Monday, November 9, 2009
This guest article was written by Adrienne Carlson, who regularly writes on the topic of online executive mba programs. Adrienne welcomes your comments and questions at her email address: email@example.com. Her website is here.
Every entrepreneur dreams of stupendous success; they want not just the money, but also the fame. And success comes not just with luck alone, but with a combination of dedication, hard work, commitment, and of course, innovation. In fact, the ability to innovate determines how long a company is able to sustain its dominance in the industry, because without innovation, any business is bound to stagnate and eventually die out. In what can only be seen as an ironic twist, change is the only thing that is constant in life, so any business must be willing to change according to the environment it operates in.

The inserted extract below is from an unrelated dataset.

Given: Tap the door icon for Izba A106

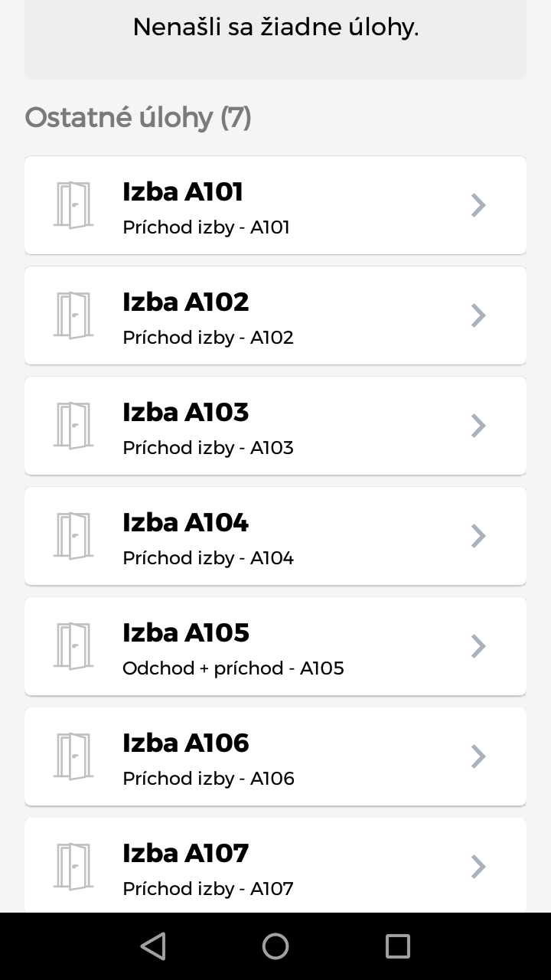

Innovation can be defined in different terms, each of which is a little different from the other and all of which contribute to the long term success of any business. In short, innovation must be a combination of the below aspects:
• Adaptation: Ideas are a dime a dozen, so anyone can come up with them. But the ones that do succeed are far and few between. For every success story, there are a thousand failures that take place silently. And what differentiates the successes from the failures is the ability to adapt. Today, there is more emphasis on personal health and going green. So if a product or service is adapted or changed to become or eve be perceived healthier or friendlier to the environment, it is bound to taste success.
• Flexibility: Products and services that are a success are often a far cry from what they were on the design board. This is because they have undergone numerous changes according to consumer demand and market research. They are flexible enough to be changed according to the changing trends. And this is why they succeed where thousands of others fail.
• Resourcefulness: Entrepreneurs who cash in on opportunities are innovative as well; the opportunity may be short lived and temporary, but they’re able to strike when the iron is hot because they have sensed it ahead of the competition. They have their pulse on the market and know when it is the right time to make a move.
Innovation is the lifeblood of any business, more so in times when the economy is down and it’s harder to make profits or even break even. So when companies fail to improvise and innovate accordingly, they find themselves slowly falling behind the competition, and finally being pushed out of the race altogether.